Types Of Worms Used For Composting

There are several kinds of worms used for composting. These include:

•The Red Wiggler, also known as the Tiger Worm or Eisenia foetida, is the most common type of composting worm. They are also known as manure worms because they used to be called manure worms. They are red in color and have a wiggly motion when they walk. These are sold in almost every garden center for use in vermicomposting, which is the process of using worms to create a natural fertilizer.

•Lumbricus terrestris is a type of earthworm also known as the “Nightcrawler”. It is commonly used in fishing but can also be used for composting. These worms are not as active as red wigglers and when disturbed they will curl up in a ball. They are usually sold frozen, which keeps them from curling up.

These types of worms are the most popular for vermiculture but there are many other types of earthworms such as:

•The Common Earthworm (Lumbricus terrestris)

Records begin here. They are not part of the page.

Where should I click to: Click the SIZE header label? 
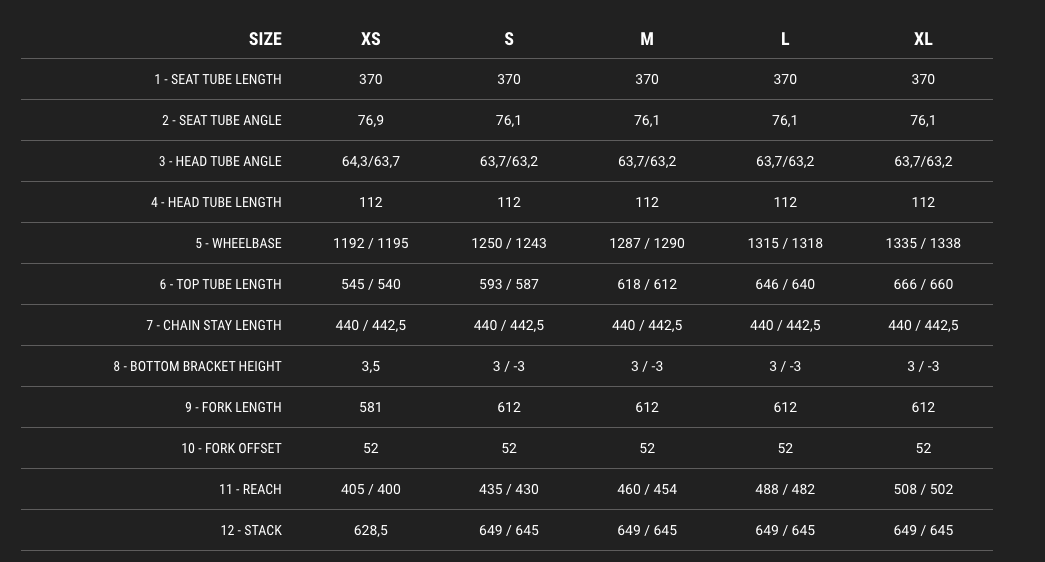pyautogui.click(x=265, y=39)
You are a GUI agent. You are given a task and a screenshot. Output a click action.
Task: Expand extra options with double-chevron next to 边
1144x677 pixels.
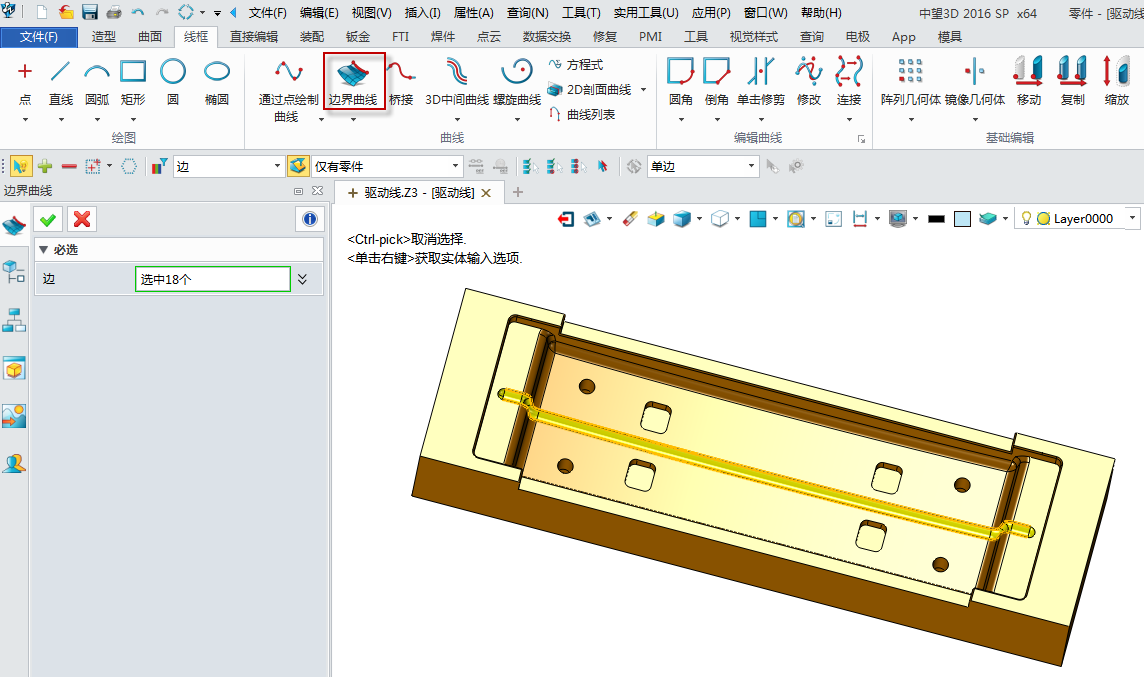click(303, 280)
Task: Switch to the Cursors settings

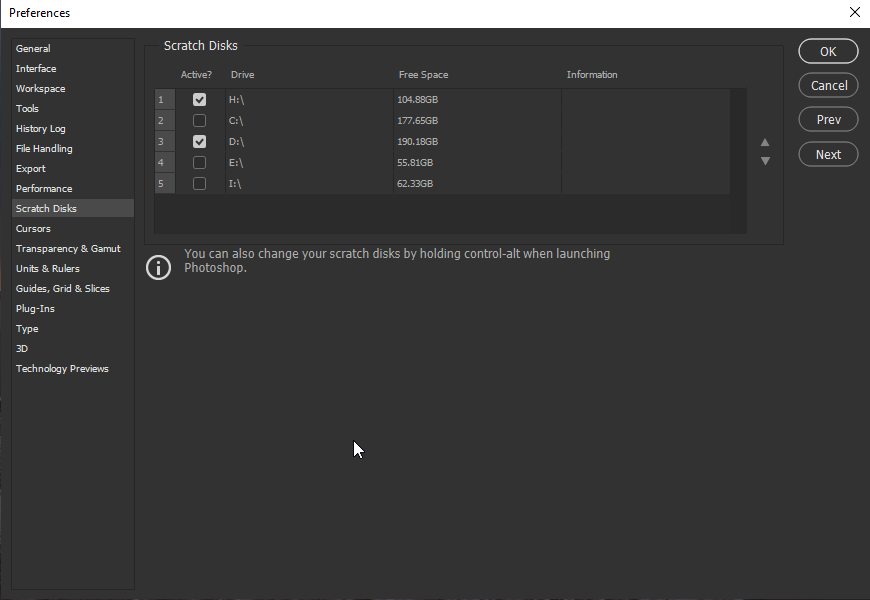Action: point(33,228)
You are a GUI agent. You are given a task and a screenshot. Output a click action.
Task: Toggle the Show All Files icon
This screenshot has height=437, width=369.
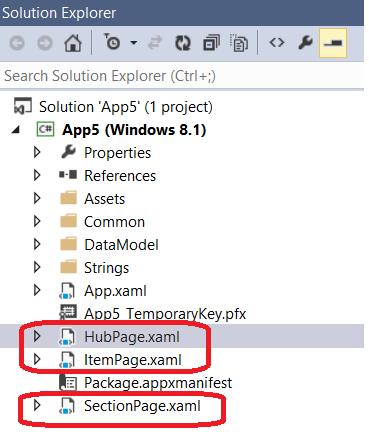(x=239, y=43)
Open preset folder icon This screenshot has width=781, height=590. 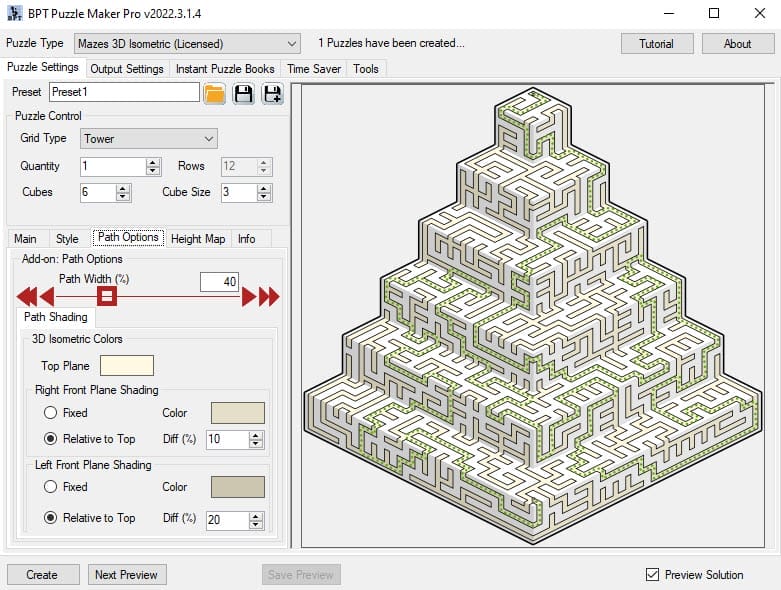(214, 93)
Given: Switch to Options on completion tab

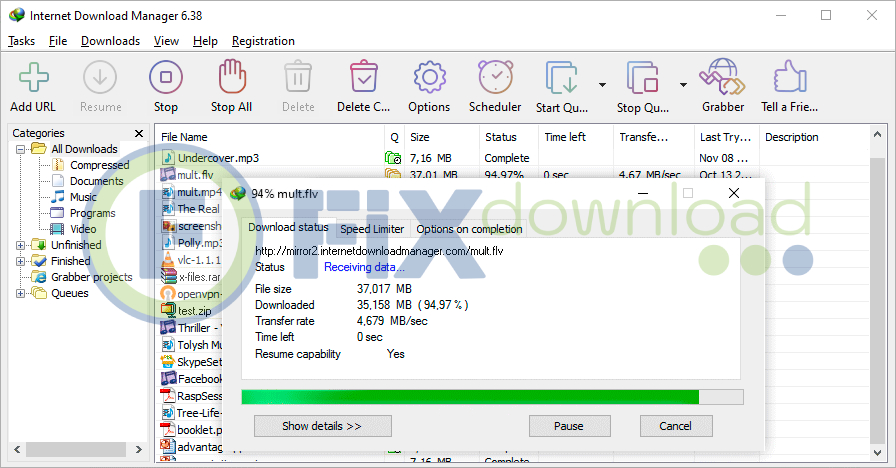Looking at the screenshot, I should tap(469, 229).
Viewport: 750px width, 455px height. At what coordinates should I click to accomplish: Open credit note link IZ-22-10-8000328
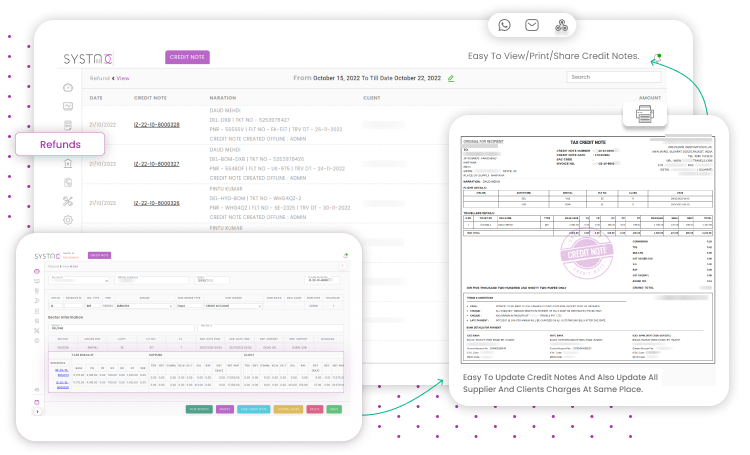point(156,124)
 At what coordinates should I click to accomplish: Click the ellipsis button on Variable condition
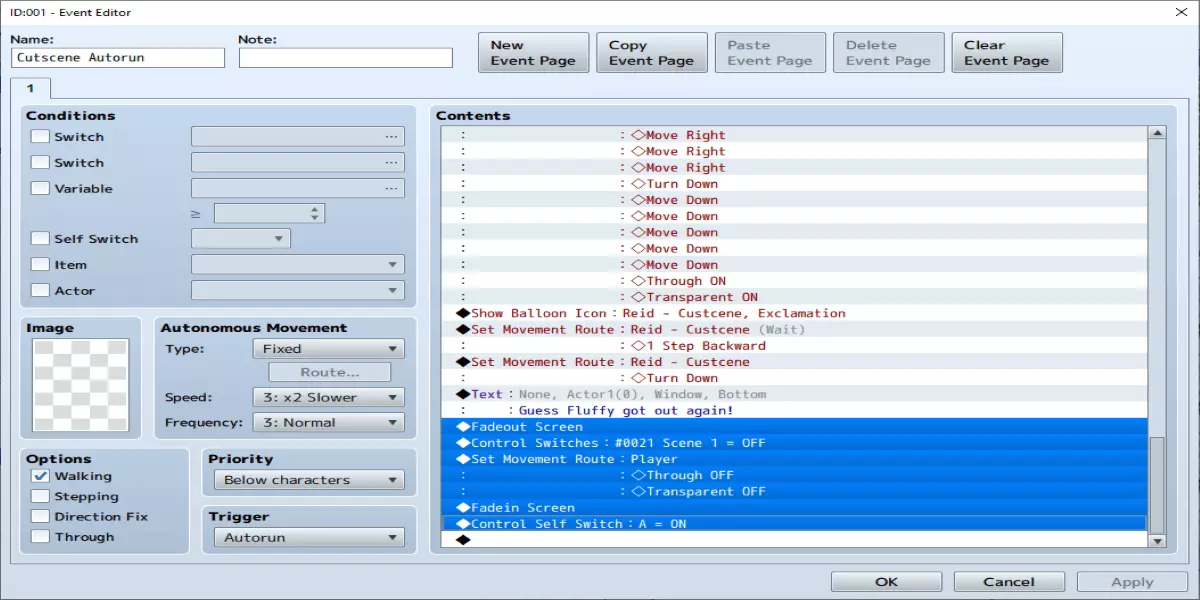(x=390, y=188)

•The Deer Worm (Amynthas Vitta)

•The Australian Nightcrawler (Eudrilus Eugeniae)

Add A Bunch Of Castings To Your Compost Pile

Worm Castings or Vermicompost is worm poop and is a great fertilizer to add to your garden. You can buy Vermicompost in bags from garden centers and it is sometimes mixed with other materials such as sawdust. Many gardeners prefer to make their own Vermicompost in a bin or barrel by adding lots of kitchen waste along with some dirt and worms. You can also make worm tea or worm water by adding water to your worm castings.

This is a great liquid fertilizer with lots of nutrients for your plants.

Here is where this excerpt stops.